■ Records for the exercise ■
[BEGIN]

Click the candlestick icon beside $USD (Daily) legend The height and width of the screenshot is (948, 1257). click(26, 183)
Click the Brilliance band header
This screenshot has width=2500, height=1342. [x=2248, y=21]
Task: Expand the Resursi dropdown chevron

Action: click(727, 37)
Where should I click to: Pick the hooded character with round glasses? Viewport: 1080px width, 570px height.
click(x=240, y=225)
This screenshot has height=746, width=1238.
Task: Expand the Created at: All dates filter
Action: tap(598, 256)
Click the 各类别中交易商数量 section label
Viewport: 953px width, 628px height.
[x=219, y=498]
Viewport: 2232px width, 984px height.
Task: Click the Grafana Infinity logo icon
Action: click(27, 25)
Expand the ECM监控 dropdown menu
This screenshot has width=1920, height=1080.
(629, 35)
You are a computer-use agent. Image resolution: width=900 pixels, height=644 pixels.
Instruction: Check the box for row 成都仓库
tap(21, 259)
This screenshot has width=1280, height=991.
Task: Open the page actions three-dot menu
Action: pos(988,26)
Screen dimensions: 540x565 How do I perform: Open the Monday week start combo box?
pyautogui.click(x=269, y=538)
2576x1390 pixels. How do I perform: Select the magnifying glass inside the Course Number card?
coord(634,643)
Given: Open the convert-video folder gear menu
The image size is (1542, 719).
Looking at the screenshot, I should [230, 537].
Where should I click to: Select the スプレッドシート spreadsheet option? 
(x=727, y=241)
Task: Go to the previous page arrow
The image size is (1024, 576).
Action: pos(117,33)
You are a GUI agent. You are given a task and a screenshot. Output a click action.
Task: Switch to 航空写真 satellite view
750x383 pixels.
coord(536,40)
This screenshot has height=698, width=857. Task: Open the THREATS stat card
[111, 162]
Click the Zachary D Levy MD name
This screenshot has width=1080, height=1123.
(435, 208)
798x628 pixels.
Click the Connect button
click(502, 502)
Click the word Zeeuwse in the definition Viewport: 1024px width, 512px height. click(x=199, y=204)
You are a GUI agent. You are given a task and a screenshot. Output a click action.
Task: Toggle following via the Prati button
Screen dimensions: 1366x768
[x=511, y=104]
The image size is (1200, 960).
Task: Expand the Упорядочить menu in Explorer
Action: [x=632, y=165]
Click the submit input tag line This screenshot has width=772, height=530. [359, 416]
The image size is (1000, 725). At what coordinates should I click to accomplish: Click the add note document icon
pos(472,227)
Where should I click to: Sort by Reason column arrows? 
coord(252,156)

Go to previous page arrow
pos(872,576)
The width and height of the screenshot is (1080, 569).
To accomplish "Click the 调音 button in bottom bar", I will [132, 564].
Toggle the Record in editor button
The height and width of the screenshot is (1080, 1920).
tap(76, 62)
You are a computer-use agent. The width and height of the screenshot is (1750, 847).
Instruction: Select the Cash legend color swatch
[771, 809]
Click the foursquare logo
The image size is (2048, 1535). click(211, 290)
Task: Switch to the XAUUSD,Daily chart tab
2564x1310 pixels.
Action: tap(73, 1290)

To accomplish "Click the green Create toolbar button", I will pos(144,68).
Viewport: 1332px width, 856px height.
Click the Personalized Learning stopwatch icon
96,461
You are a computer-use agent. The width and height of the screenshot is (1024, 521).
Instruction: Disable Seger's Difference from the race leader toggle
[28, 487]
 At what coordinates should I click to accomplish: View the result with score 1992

[END]

■ What is expected ■
Replace "stopwatch icon" with "timer icon" in the lines from the one containing "Click the foursquare logo" through the last line, leaving everything else unchanged. Give back only those lines.

■ Solved exercise ■
Click the foursquare logo
The image size is (2048, 1535). click(211, 290)
Task: Switch to the XAUUSD,Daily chart tab
2564x1310 pixels.
Action: tap(73, 1290)

To accomplish "Click the green Create toolbar button", I will pos(144,68).
Viewport: 1332px width, 856px height.
Click the Personalized Learning timer icon
96,461
You are a computer-use agent. The width and height of the screenshot is (1024, 521).
Instruction: Disable Seger's Difference from the race leader toggle
[28, 487]
 At what coordinates should I click to accomplish: View the result with score 1992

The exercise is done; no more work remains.